5. The apparatus of claim 4, wherein the first and second variable resistances are adapted to control a rotational speed of the motor by controlling size of the variable resistances.

6. The apparatus of claim 4, wherein the motor driving part further includes a counter electromotive force absorbing resistance being connected to a voltage output terminal of the first voltage supplying part and a voltage output terminal of the second voltage supplying part to absorb a voltage generated due to a counter electromotive force of the motor.

7. The apparatus of claim 2, wherein a level block is arranged on an outer peripheral surface of a central part of the guide shaft and has a plurality of horizontal state indicators for ensuring a horizontal state of the guide shaft.

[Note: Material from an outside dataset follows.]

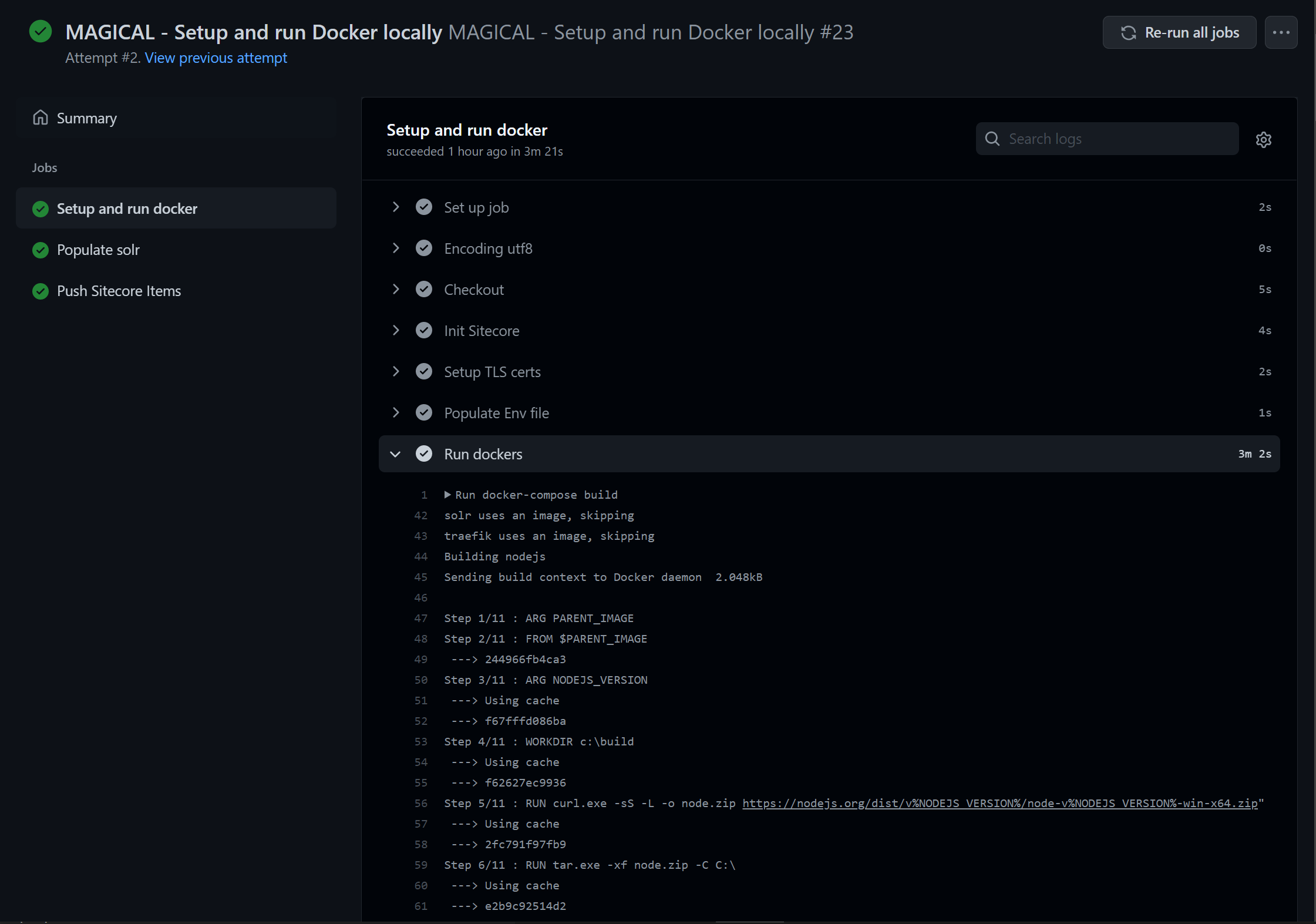Select the Push Sitecore Items job
This screenshot has width=1316, height=924.
[x=119, y=291]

8. A method for setting a horizontal state of a bottom plane comprising the steps of: fixing lower plates, each having a guide screw upwardly extended therefrom, at a predetermined interval on a slab mold; coupling a nut to be upwardly and downwardly slidable on the guide screw of the lower plate; transferring the nut coupled on the guide screw of the lower plate to be positioned at a reference height by means of a height setting unit; fixing an upper plate on an upper surface of the nut positioned at the reference height; and filling a cement mortar up to a bottom surface of the upper plate.